Oh, do not ask, “What is it?”
Let us go and make our visit.
In the room the women come and go
Talking of Michelangelo.
******
And indeed there will be time
To wonder, “Do I dare?” and, “Do I dare?”
Time to turn back and descend the stair,
With a bald spot in the middle of my hair–
[They will say: "How his hair is growing thin!"]
My morning coat, my collar mounting firmly to the chin,
My necktie rich and modest, but asserted by a simple pin–
[They will say: "But how his arms and legs are thin!"]
Do I dare
Disturb the universe?
In a minute there is time
For decisions and revisions which a minute will reverse.
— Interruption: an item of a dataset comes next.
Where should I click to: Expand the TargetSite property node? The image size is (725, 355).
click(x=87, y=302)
For I have known them all already, known them all:–
Have known the evenings, mornings, afternoons,
I have measured out my life with coffee spoons;
I know the voices dying with a dying fall
Beneath the music from a farther room.
So how should I presume?
******
I grow old . . .I grow old . . .
I shall wear the bottoms of my trousers rolled.
Shall I part my hair behind? Do I dare to eat a peach?
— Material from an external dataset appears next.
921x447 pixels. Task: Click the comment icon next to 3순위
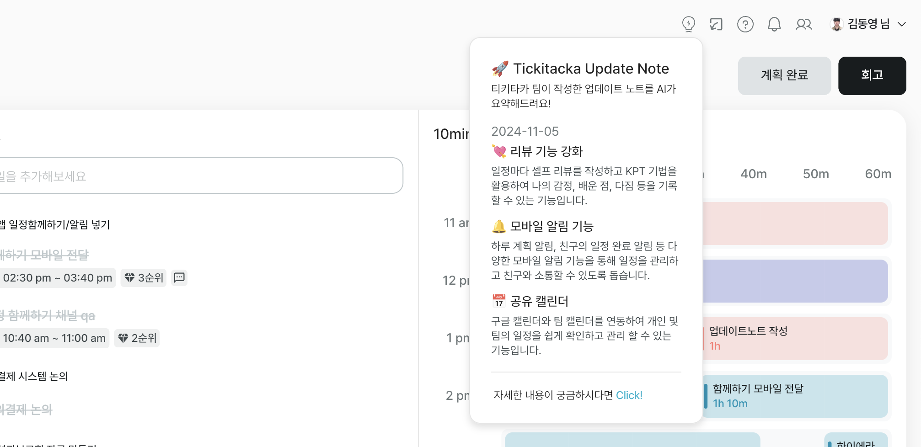[179, 277]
I shall wear white flannel trousers, and walk upon the beach.
I have heard the mermaids singing, each to each.
I do not think that they will sing to me.
I have seen them riding seaward on the waves
Combing the white hair of the waves blown back
When the wind blows the water white and black.
We have lingered in the chambers of the sea
By sea-girls wreathed with seaweed red and brown
Till human voices wake us, and we drown.

1 response so far ↓
1 Lindsey // May 15, 2007 at 2:38 pm
I got so excited when I saw you had posted MY ALL TIME FAVORITE poem!!!!! I love poetry and am a poet myself (maybe you already knew that, I can’t remember) and this poem is by far the best ever written!